- _What is required_
Below are some records. Write out the lines from the one containing "You are a computer-use" to the last line, word for word, leaving out pictures.

[Stored items]
- - -

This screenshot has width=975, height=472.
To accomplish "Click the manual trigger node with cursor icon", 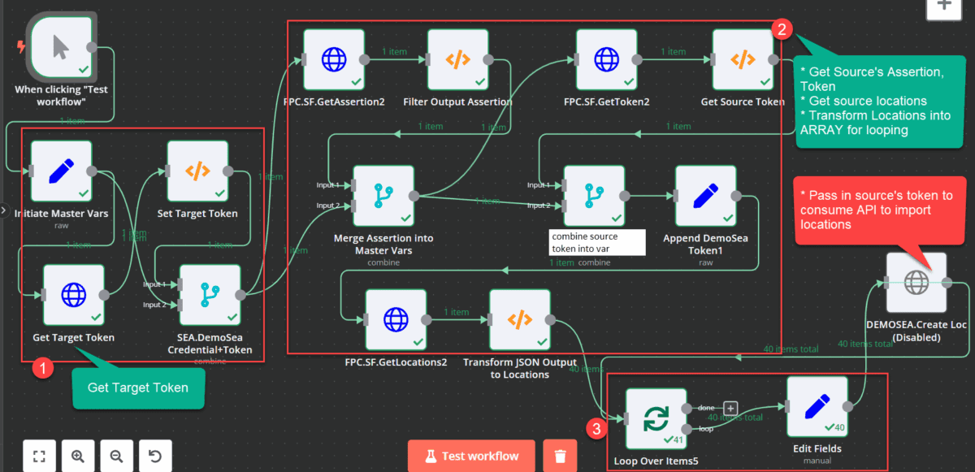I will 61,47.
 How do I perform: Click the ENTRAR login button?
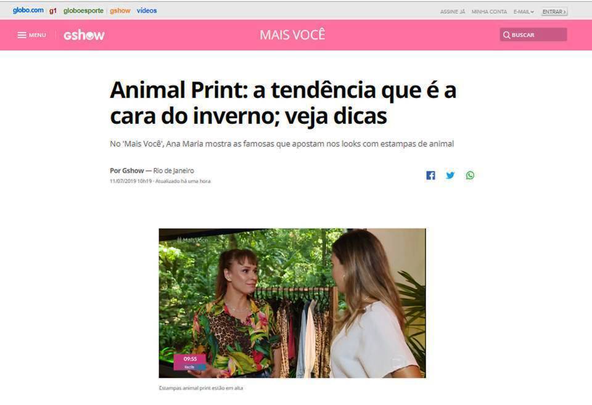(x=554, y=12)
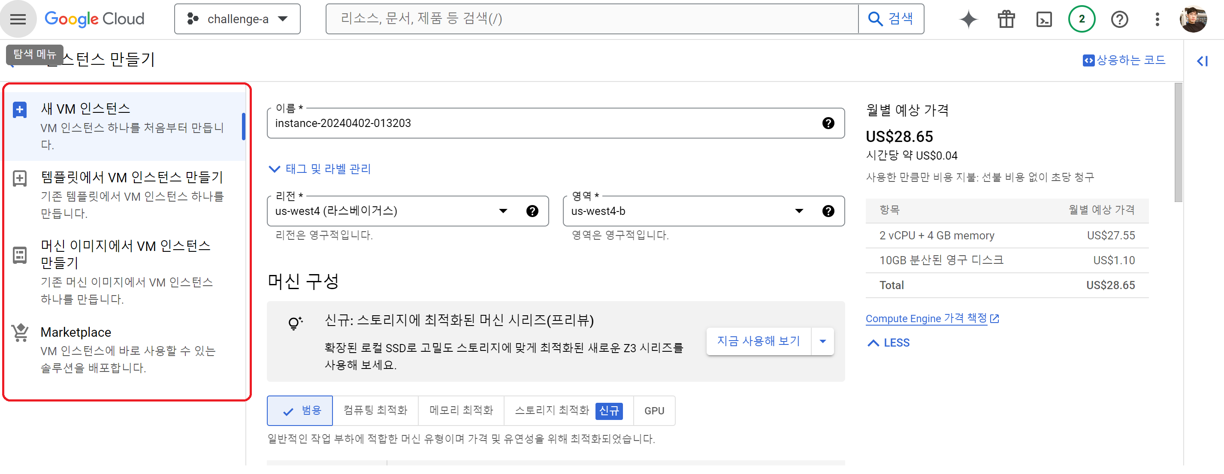Click the Gemini AI sparkle icon

point(968,19)
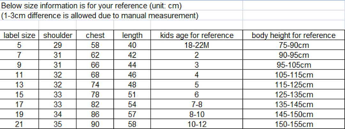Viewport: 345px width, 129px height.
Task: Select 'kids age for reference' header cell
Action: click(197, 35)
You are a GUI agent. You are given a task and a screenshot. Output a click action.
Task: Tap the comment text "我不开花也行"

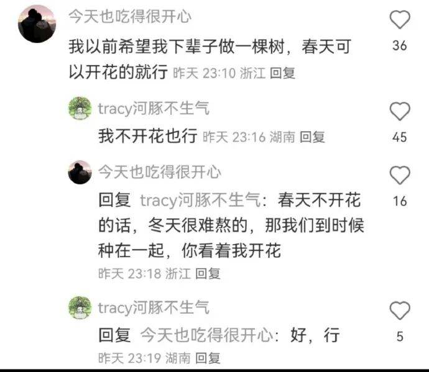[x=148, y=135]
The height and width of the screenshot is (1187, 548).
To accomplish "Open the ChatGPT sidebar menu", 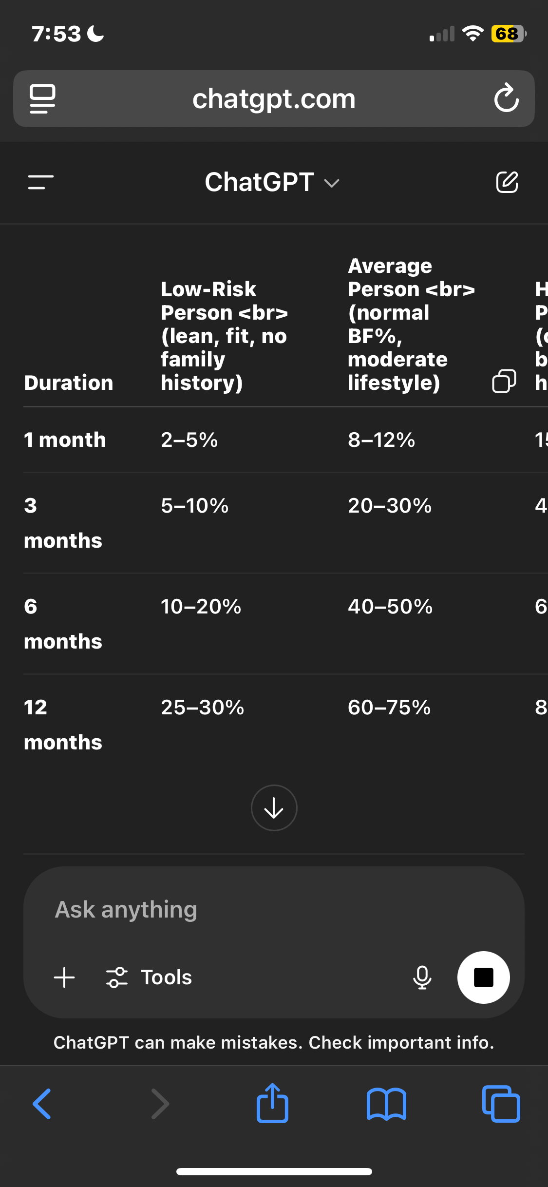I will coord(41,182).
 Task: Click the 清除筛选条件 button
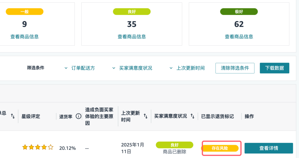click(x=235, y=68)
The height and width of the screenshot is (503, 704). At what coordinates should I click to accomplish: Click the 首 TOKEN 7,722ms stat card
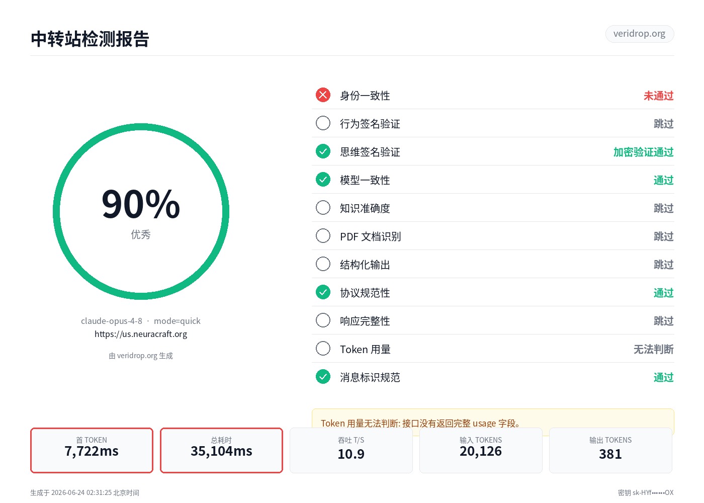92,450
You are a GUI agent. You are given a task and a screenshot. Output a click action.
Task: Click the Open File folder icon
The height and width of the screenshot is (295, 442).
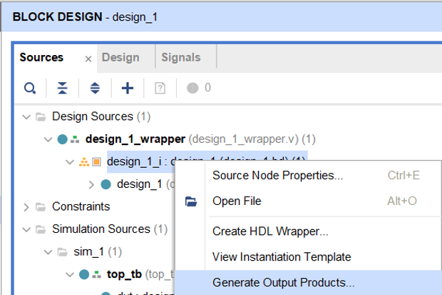[x=191, y=201]
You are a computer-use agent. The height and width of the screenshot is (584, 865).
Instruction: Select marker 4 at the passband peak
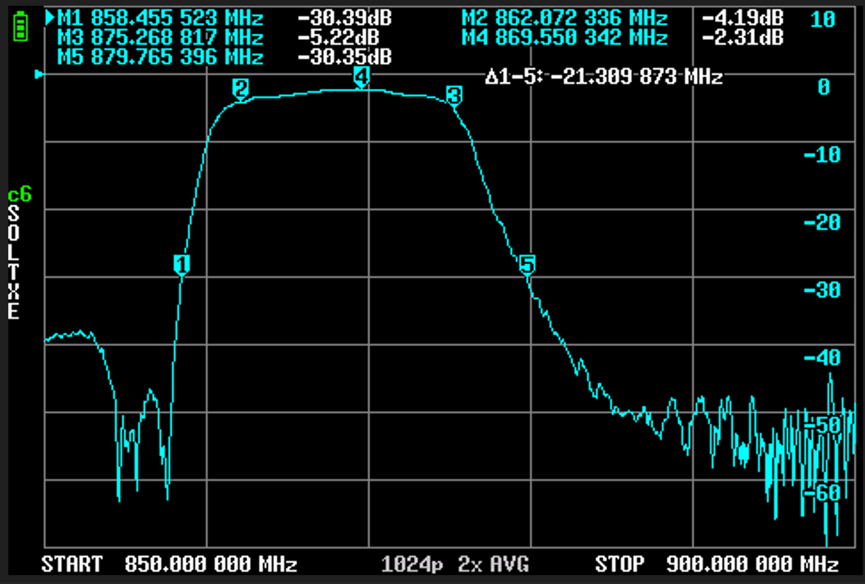pos(361,76)
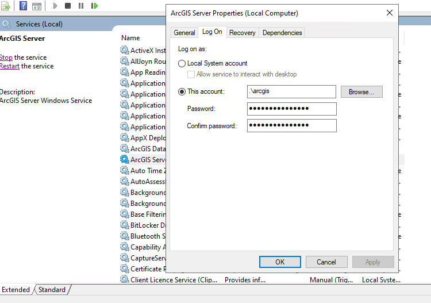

- - -

- _Exercise answer_
You are a computer-use agent. The height and width of the screenshot is (584, 865).
Instruction: Select marker 4 at the passband peak
pos(361,76)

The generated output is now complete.